Problem description:
The entries that follow should be reproduced exactly, with no images carried over.

Segment Start: Given records

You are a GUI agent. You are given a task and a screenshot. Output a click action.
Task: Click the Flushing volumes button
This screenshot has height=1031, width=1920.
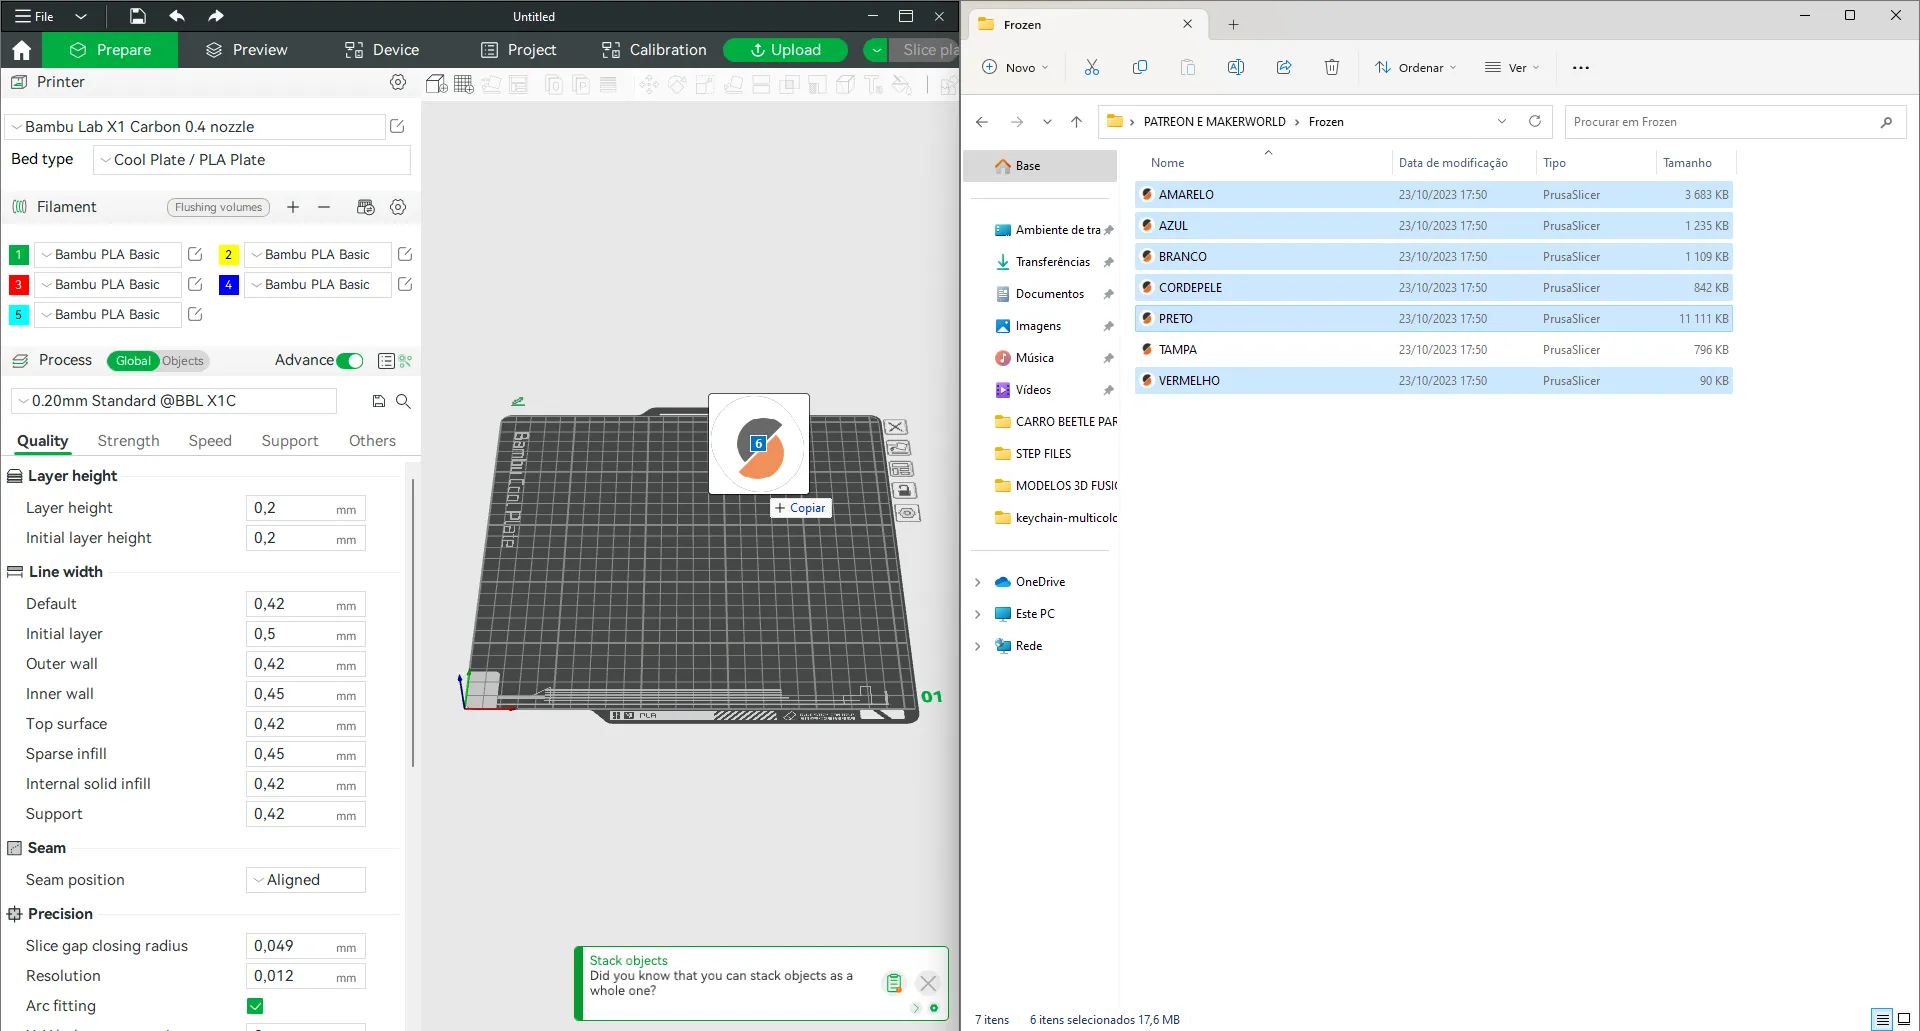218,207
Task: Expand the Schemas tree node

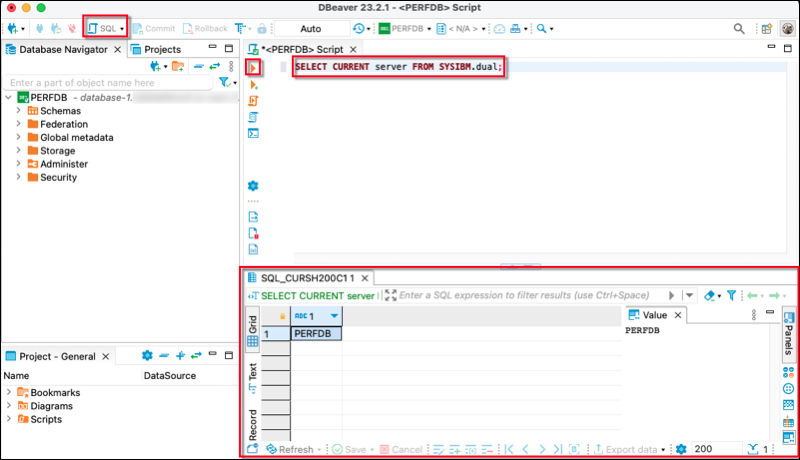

Segment End: Given records

Solved exercise:
You are a GUI agent. You are given a task and a screenshot. Output a click action.
Task: Click the Flushing volumes button
This screenshot has height=1031, width=1920.
218,207
Task: Expand the Schemas tree node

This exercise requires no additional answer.